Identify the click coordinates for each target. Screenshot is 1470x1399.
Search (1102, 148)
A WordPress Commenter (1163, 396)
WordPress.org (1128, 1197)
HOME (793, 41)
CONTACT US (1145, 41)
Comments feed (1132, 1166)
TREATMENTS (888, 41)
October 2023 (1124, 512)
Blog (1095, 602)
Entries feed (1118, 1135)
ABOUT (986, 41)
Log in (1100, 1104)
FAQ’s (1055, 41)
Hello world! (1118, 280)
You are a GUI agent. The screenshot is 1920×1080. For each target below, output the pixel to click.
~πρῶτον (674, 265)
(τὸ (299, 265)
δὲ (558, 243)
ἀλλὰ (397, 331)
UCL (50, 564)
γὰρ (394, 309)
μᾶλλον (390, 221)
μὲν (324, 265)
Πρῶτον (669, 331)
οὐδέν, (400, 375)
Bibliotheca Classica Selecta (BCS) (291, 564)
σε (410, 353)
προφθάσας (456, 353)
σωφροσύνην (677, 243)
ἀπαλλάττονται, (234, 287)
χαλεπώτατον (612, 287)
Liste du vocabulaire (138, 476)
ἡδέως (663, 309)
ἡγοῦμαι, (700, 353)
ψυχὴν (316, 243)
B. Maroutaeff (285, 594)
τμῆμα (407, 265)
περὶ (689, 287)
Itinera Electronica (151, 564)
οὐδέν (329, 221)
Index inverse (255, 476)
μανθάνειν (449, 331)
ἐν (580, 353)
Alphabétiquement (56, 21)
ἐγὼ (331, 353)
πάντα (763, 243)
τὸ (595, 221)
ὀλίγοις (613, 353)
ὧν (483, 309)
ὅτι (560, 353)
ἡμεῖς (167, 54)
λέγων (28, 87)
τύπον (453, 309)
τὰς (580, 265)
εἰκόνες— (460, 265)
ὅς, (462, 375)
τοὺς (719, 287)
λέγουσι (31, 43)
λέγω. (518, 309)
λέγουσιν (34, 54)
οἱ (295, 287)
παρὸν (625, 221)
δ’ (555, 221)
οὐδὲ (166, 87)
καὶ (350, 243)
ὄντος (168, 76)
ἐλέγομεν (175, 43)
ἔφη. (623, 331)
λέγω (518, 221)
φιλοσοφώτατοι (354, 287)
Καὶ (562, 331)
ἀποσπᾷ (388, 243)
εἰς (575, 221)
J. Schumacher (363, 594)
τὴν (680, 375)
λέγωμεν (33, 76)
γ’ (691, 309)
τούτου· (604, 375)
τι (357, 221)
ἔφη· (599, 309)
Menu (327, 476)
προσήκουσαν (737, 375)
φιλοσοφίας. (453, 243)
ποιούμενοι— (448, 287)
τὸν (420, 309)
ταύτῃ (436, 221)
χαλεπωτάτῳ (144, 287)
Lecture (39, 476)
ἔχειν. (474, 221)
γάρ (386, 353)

» **Task requirements**
Your answer should be one number: how many lines in the material hold the string "WordPress".

» **The answer**
2